Выдержав паузу, я осведомился:
— Как там все было?
— Лучше не спрашивай. Просто бессмысленная возня. Все вышло как-то дерганно, скомканно. Надежда твердила одно и то же: «Ну почему я должна уезжать?». Борис нервничал, задирал таможенников. Мы не успели толком проститься. Саня все время давал советы — вот уж не его это дело. Слава Рымарь старался шутить. Пушкин-де еще говорил: «За морем житье не худо».
— Пушкина туда не пустили.
— Что же, Борис заплатил свою цену за эту свободу передвижения. Но — без обратного билета. Односторонняя свобода.
Я осторожно сказал:
— Все наладится.
Она вздохнула:
— Кому это ведомо? Как они там приживутся в бюргерстве? Как они уживутся друг с другом? Чужбина должна бы сплачивать семьи, но слышно, что чаще она — разбивает.

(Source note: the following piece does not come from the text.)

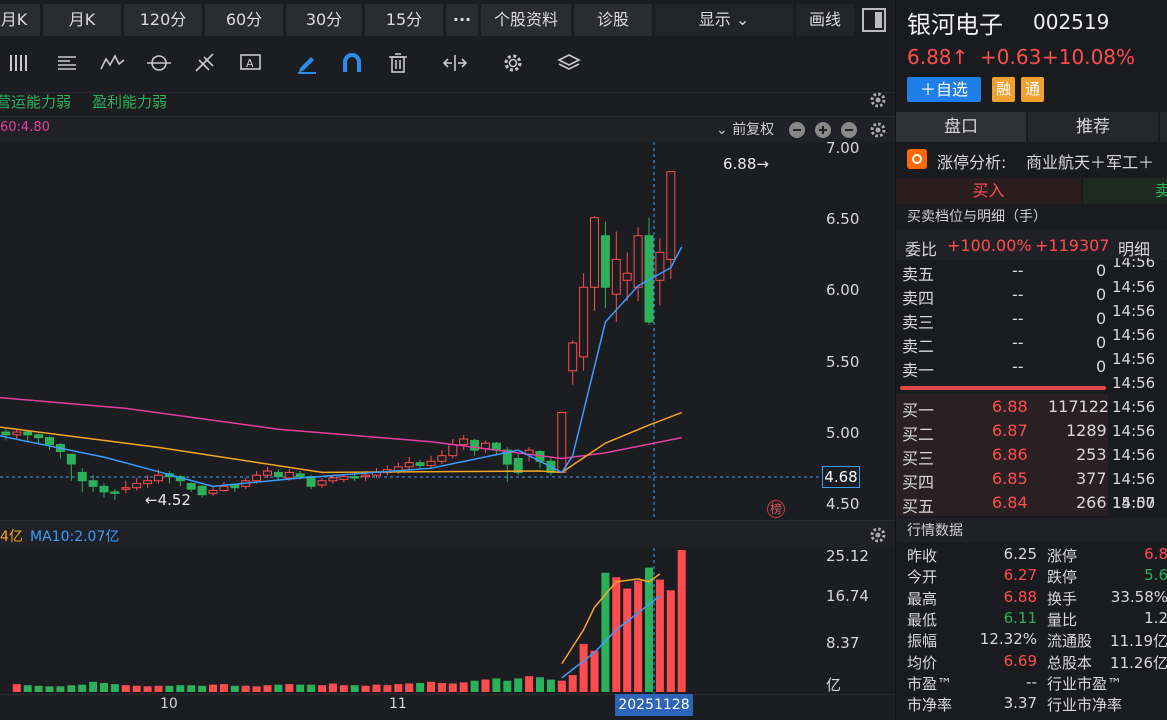 Image resolution: width=1167 pixels, height=720 pixels. What do you see at coordinates (205, 63) in the screenshot?
I see `pitchfork-icon` at bounding box center [205, 63].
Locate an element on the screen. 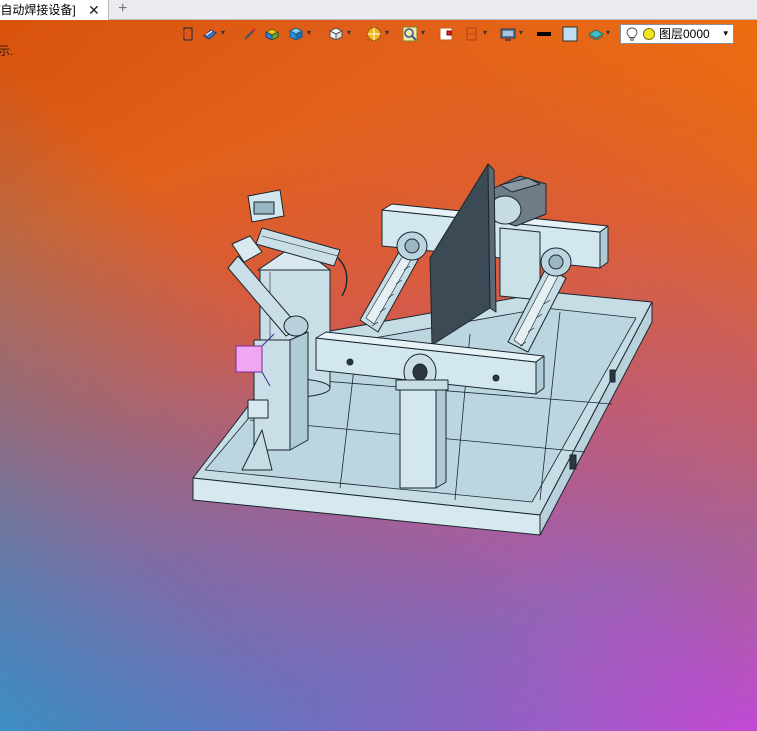 This screenshot has width=757, height=731. zoom-fit-icon is located at coordinates (410, 34).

— Думаю, не тот это случай.
— Дай Бог, — сказала она, — дай Бог.
Потом негромко проговорила:
— Ну вот, опять вокруг — никого.
— Это не так, — пробормотал я. — Тебе известно, что это не так.
Она ничего мне не ответила. Ни возразила, ни согласилась. Потом усмехнулась:
— Знаешь, Вадим — Випер сделал мне предложение.
Я был ошарашен. Потом прозрел. Вот почему он так задирался. Возможно, тут и старые счеты. Могла ведь и мудрая Арина что-то ляпнуть самоутверждения ради. Если это имело место, то он еще неплохо держался. Все же я ворчливо заметил:
— Мало тебе своих собственных бед.
— Чужие беды меня не пугают, — сказала Рена. — Дело не в том. Из этого ничего бы не вышло. Поэтам нужно, чтоб их любили.
— «Поэтам нужно»…
— Вадим, он поэт. Наш Саня талантлив. А это — редкость.
— Не знаю, — сказал я. — Может быть. Легче встретить талантливого, чем умного. «Поэтам нужно, чтоб их любили». Скажите, пожалуйста… Мне тоже нужно.